“We need others physically, emotionally, intellectually; we need them if we are to know anything, even ourselves.” C.S. Lewis
The time had finally come: a Friday afternoon after an incredibly long and stressful week. Actually, it was a Friday afternoon after a string of incredibly long and stressful weeks. Everyone told me that junior year would be tough, but I didn’t think that I would constantly be feeling like I’m drowning. So when I finally had the opportunity to breathe this Friday afternoon, I took it. I had felt out of sorts for weeks, and I couldn’t figure out exactly what it was. Maybe I just needed to get a change of scenery. Maybe it was just being homesick and I needed to be reminded of how lucky I am to be going to school in such a great city. I hopped on the T after my last class and planned on walking around my favorite spots in Boston just to clear my head. However, for whatever reason, the bustling Common, scenic Newbury Street, and not even the familiar shelves of my favorite bookstores could cure my blues. I came back that afternoon feeling almost worse than when I had left.

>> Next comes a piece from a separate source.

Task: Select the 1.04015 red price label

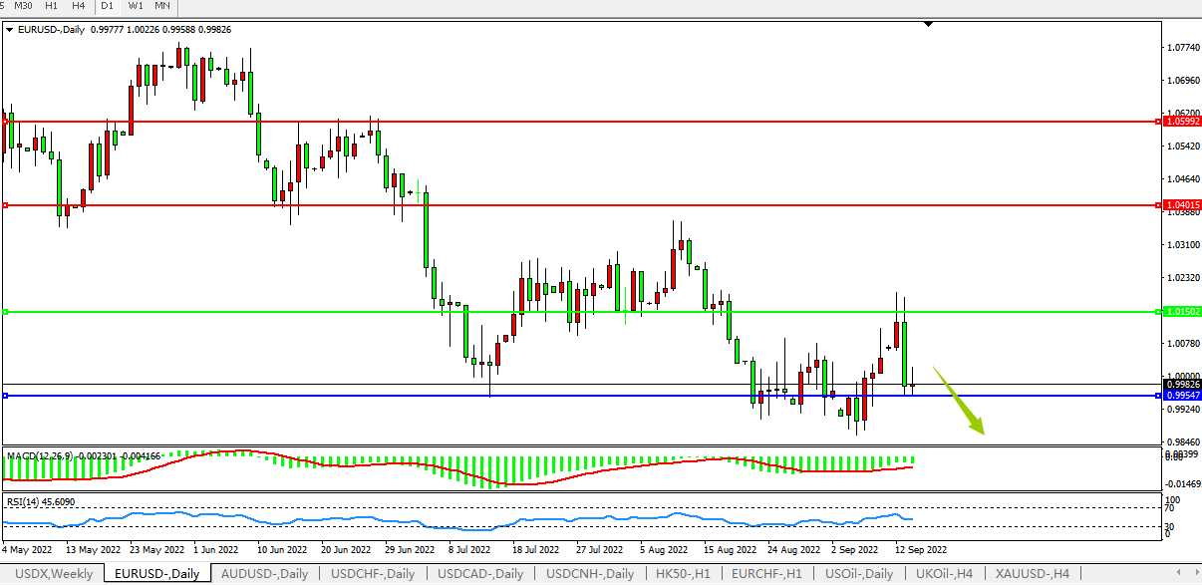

I couldn’t figure out why I felt so crummy. I had done everything I wanted to do, and usually taking time to do things by myself is exactly what I need after a long week. I’m an independent person, and I like being alone; it’s my version of hitting the recharge button. I wrote it off as being in a rut and continued chugging through my work. It took me until a few weeks later when I decided to eat with some friends I hadn’t seen much of that semester, instead of sticking to my usual routine of quickly grabbing dinner to go before homework, that I realized what I was missing. Although dinner was nothing special, the laughs and stories we shared were exactly what I needed and I walked away finally feeling recharged and like the uneasiness had lifted. I realized that because I have been so focused on school and other extra curricular obligations this semester, all I was ever doing anymore was spending time alone. I was blocking everyone else out in order to feel like I was staying afloat, and it was making me miserable.
Because I like being independent, I tend to push people away whenever I start feeling stressed or something starts going wrong in my life. I can deal with it on my own. I don’t want to drag someone else into my problems. However, C.S. Lewis said that, “We need others physically, emotionally, intellectually; we need them if we are to know anything, even ourselves.” We were created to be social beings and rely on one another. After all, where would Jesus be without his apostles? We can draw incredible strength from being around people who love us; it brings out the best in us. “As iron shapes iron, so one person sharpens another” (Proverbs 27:17). I am so grateful to have the friends that I have, both at home and at Boston College and for the numerous ways they continue to help me grow.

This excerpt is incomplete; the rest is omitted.